Besides, making movies is plain fun. In the Ebola project, despite the heavy subject matter, the students’ sheer enjoyment of applying their fluency in the language of visual storytelling spills over into playful ebullience. The opening sequence is gutsy and almost mischievous, and it hearkens back to the exaggerated gestures of slapstick and horror one-reelers from silent cinema a century ago. Fundamentally, this shows that the students were deeply engrossed in the project and relishing the artistic process at least as much as the outcome.
This highlights another important characteristic of digital storytelling. Digital narratives are not only visible; they are also effective at visualizing, or externalizing, the cognitive processes that go into their production.
At the most basic level, critical thinking starts with the ability to think about one’s own thinking. This is relevant in video creation. The building blocks in an editing sequence are readily apparent. They can be pointed to and analyzed; and more importantly, they are already accessible for the student at a conscious level. Teachers can therefore use digital story prompts to engage students in discussions around specific technical and narrative choices, and that, in turn, is likely to nurture a curious and analytical spirit in their classroom.

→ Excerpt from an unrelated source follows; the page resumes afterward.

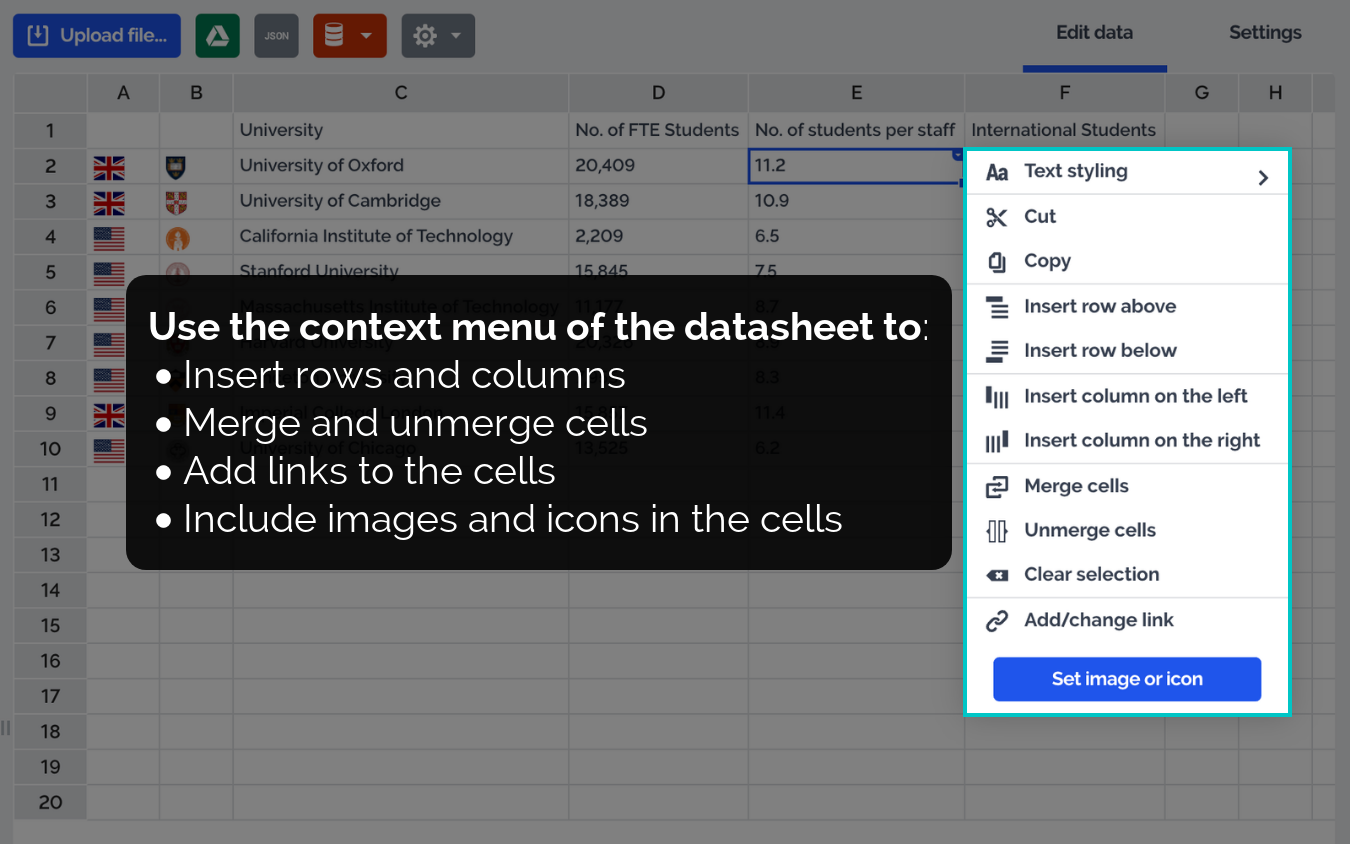The width and height of the screenshot is (1350, 844).
Task: Click the Google Drive import icon
Action: 217,36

Filmmaking is quintessentially a collaborative art form. By extension, digital storytelling projects make for the ideal team-based assignments. Educators who leverage the power of teams tap into a potent mechanism for cultivating the students’ fluency in dynamic interpersonal processes such as debating, arguing perspectives, and consensus-building.
Engaging in non-local collaboration can be both rewarding and profoundly educational. Such projects tend to bring down cross-cultural and language barriers, expose false stereotypes, and foster a finer appreciation not only for cultural differences but also for cultural commonalities.To extend this further, when collaborative video editing happens in the cloud, the notion of teamwork gains a whole new layer of meaning. Co-creation no longer requires co-location. Shared files, media, and timelines are available anytime and accessible from anyplace. Although this is still a fairly new mode of interaction, we are seeing a growing number of student-collaborators working under the same “banner” but living in different cities or countries.

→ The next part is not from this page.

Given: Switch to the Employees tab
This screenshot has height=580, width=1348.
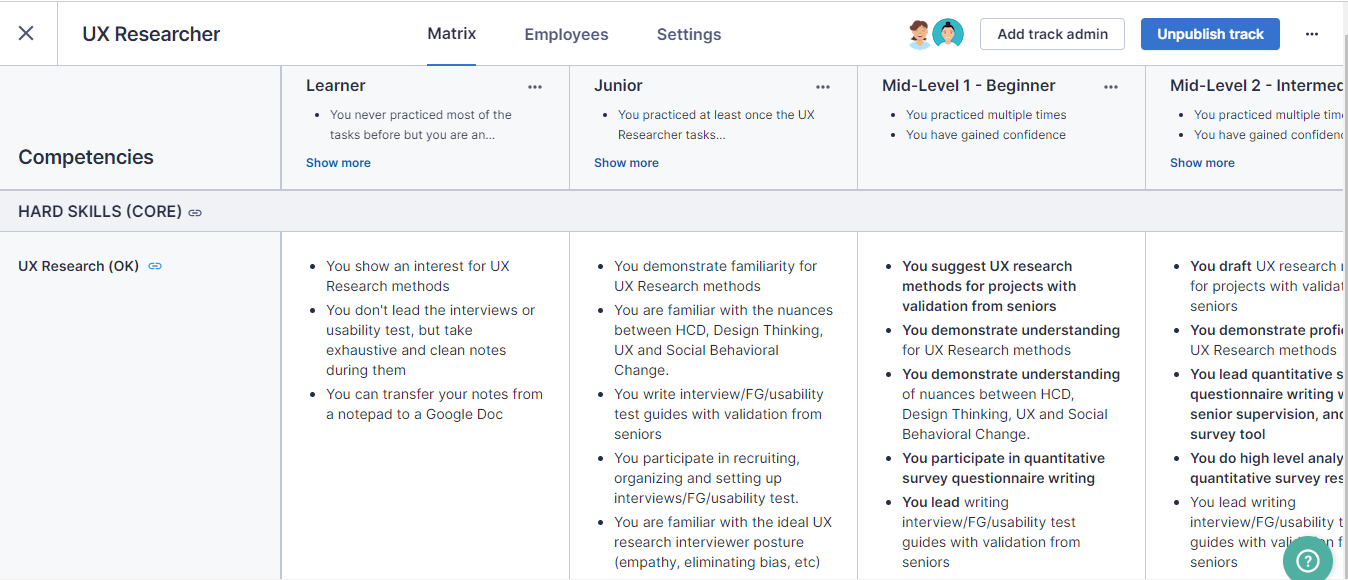Looking at the screenshot, I should click(x=566, y=35).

Engaging in non-local collaboration can be both rewarding and profoundly educational. Such projects tend to bring down cross-cultural and language barriers, expose false stereotypes, and foster a finer appreciation not only for cultural differences but also for cultural commonalities.
Visual storytelling is an activity that brings communication, collaboration, critical thinking, and creativity into focus in a single project. In this regard, the Ebola video from West Africa is only one of many examples showing the results of mobilizing the Four C’s in the classroom. Fluency in these and other essential 21st-century skills is a basic prerequisite for addressing many of the resilient global challenges we are facing today. We believe that the key to leveraging innovative technologies in education is to move beyond a fascination with their sheer mechanics to grasping the amplified possibilities for human interaction, teamwork, and grassroots thought leadership that such technologies enable.